There
aren’t as many murals in my home town as I used to remember. In a segregated
town such as ours was a few decades back (and I’m not talking about
officially-sanctioned segregation, but instead, that which endures and
flourishes because it reflects socioeconomic differences), it was always the
case that the murals were found in the “Mexican” side of town. It was a marker
that distinguished us as a community.
These
particular murals are found on a wall next to the city park. The adjoining
businesses are a long-standing mechanics garage and, relative newcomer, a shop
for the selling and repair of lawn mowers. With regards to the latter, it seems
particularly incongruous that they have not taken steps to paint over the
murals. It is a shop that sells higher-end equipment, by makers such as John
Deere, by which I mean to suggest that this is equipment geared towards lots
with lawns that are considerably bigger than those found in adjoining
residential areas.
After
viewing the murals and thinking about them for a few days, I am struck by the
prevalence of images of violence, decay and death. Many of the figures seem to
be either mournful or angry, reflecting a tension and frustration that seems to
be little uplifting.
I’ve seen
murals in other spaces that project longing. There are images of doctors and
nurses and labor leaders, and idyllic park settings that capture an urging for
more open and verdant spaces, a locus amoenus where desires are fulfilled.
In these
murals we have murals that reflect on the pageant of Mexican and Chicano
history. We have a very, very dark Virgen
de Guadalupe, darker than any I have seen, and her visage seems to
communicate not so much a maternal abnegation but instead a type almost of
indifference. She is older as well.
There is a
figure of a white man with a luxuriant beard, one who seems at first glance to
be a Conquistador but without the trappings or the figure of an angry God until
one looks closely and determines that he must be the Mexican Prometheus, the
figure known as Quetzalcoatl.
Skulls
figure prominently, whether used to portray ancient Aztec warriors, dead soldiers, mournful mothers, exploitative plutocrats and yes, even jesters. Perhaps one could say that there is an equalizing impulse in the use of this motif, but also, one would have to highlight as well the way in which they are used to convey not only irony but also a sense of hopelessness. There is a certain spectacle that is conveyed with them, an
insistent drumbeat in the repetition of this motif that sounds as if it projects only one mournful note. It is characteristic, perhaps, of a feeling that overwhelmed these artists during this particular moment, these murals corresponding to the late 70s and early 80s, a moment of anger and pessimism that, like the seething tensions in Los Angeles, didn't find expression otherwise. There seems to be little hope in these angry or grimacing visages.
The soldier
in the pageant of Mexican history is missing a hand. Although the arm is
upraised, the absence of this hand also communicates futility, as if the ideals
of the Revolution are ephemeral, as if they had, indeed, been illusory.
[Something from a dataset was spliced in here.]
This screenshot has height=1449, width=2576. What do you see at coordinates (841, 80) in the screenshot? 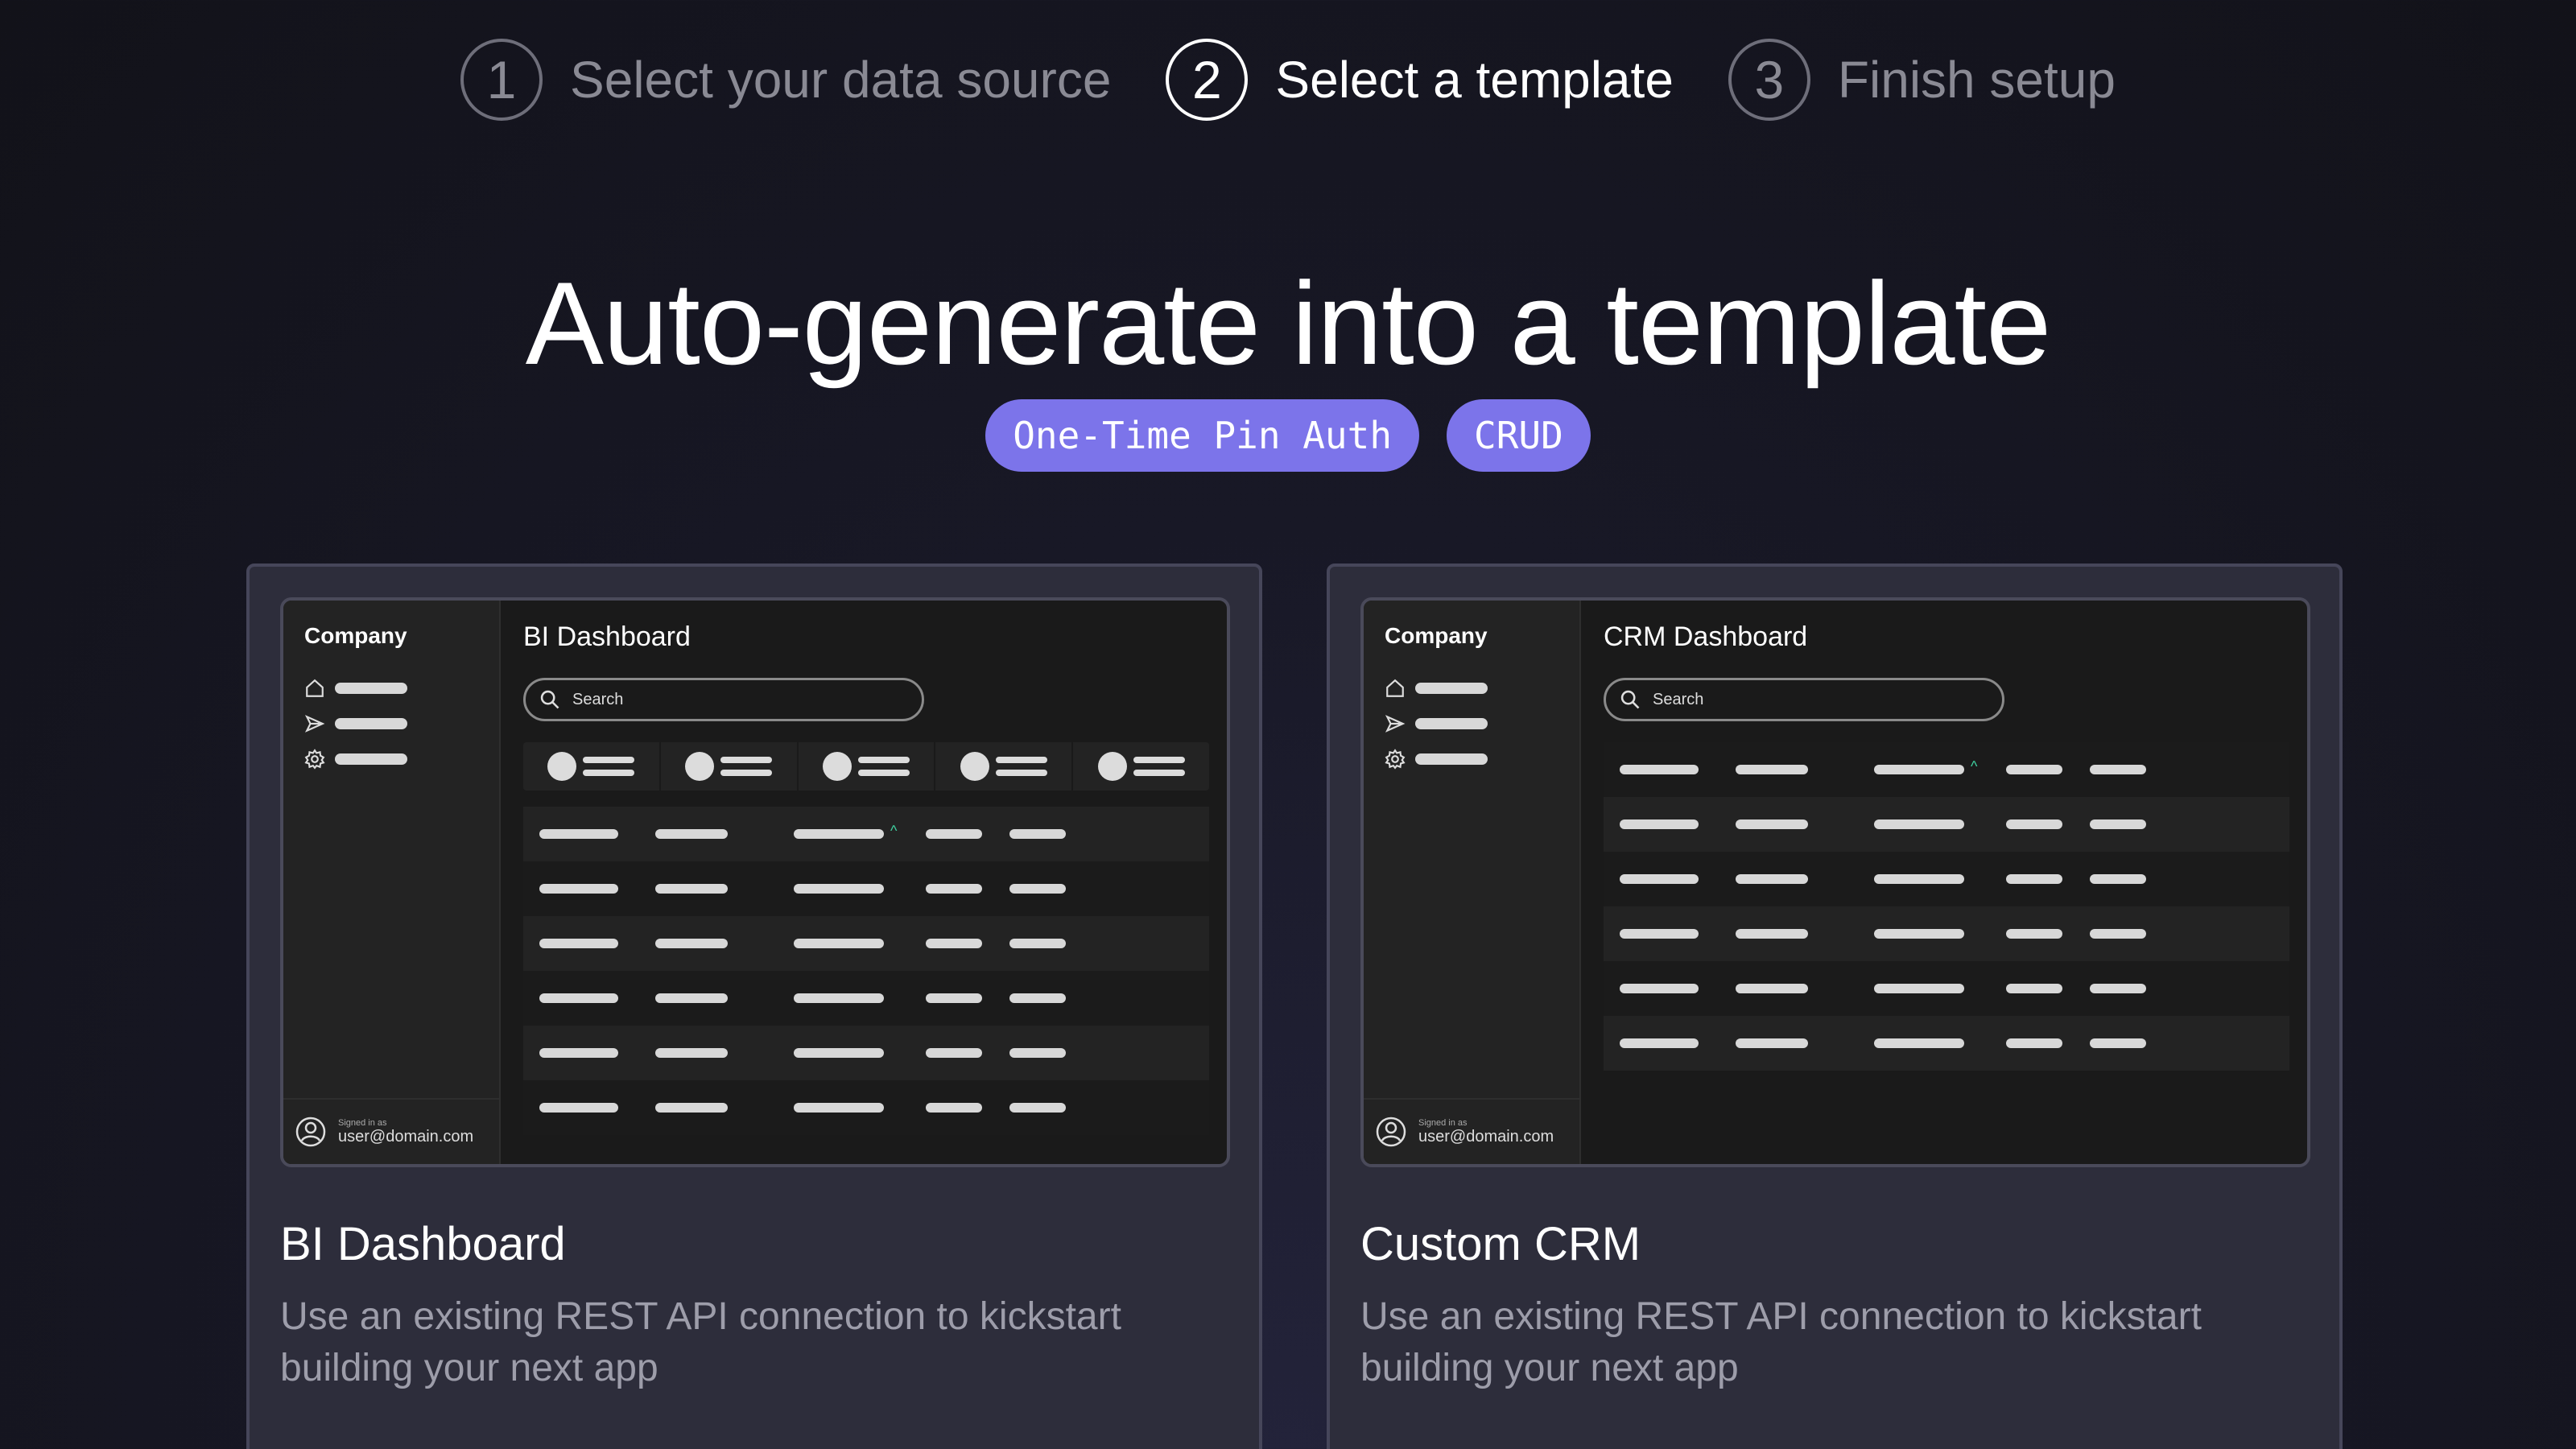
I see `step-1-label: Select your data source` at bounding box center [841, 80].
Is it a
reference to the missing hand of General Obregón, one of the heroes of the
Mexican revolution and one of the earliest consecrated leaders in its
aftermath?
The pachuco also seems angry as he stands
next to his lowrider. He is defiant, threatening, with a pose that seems to
convey a challenge. What a difference between him and the peasants, his forbearers,
in the preceding mural, they who seem almost helpless under the weight of a
historical struggle that seemed to prove so futile.
Skulls are
also defiant, of course. They represent a visage that is one of the “Mexican
masks” that characterize Mexican identity, if we recall Octavio Paz’s essay
from his collection El laberinto de la
soledad.
But skulls
only grimace, they don’t nurture, they accuse and the mock. Here, in the
references to a pre-Colombian Mexican past, the skulls seem threatening and even the grill of a lowrider car bears more than a striking resemblance to a skull. What we have is a catalogue of defiance and aggression, unfortunately, with little of the lyrical quality or the baroque exuberance of murals I have seen in other communities, for example, those painted in certain areas of East Los Angeles.
Perhaps we always have felt ourselves to be embattled. There was, to reiterate an earlier point, a de facto segregation in this town when we were young, and we felt as if we (by which I am referring to the Mexican and Chicano community) were in a subservient position. But it still strikes me that these murals seem dated.
Perhaps we always have felt ourselves to be embattled. There was, to reiterate an earlier point, a de facto segregation in this town when we were young, and we felt as if we (by which I am referring to the Mexican and Chicano community) were in a subservient position. But it still strikes me that these murals seem dated.
I’m not sure if muralismo or these themes of resistance and defiance, using this traditional iconography, hasn’t exhausted its power.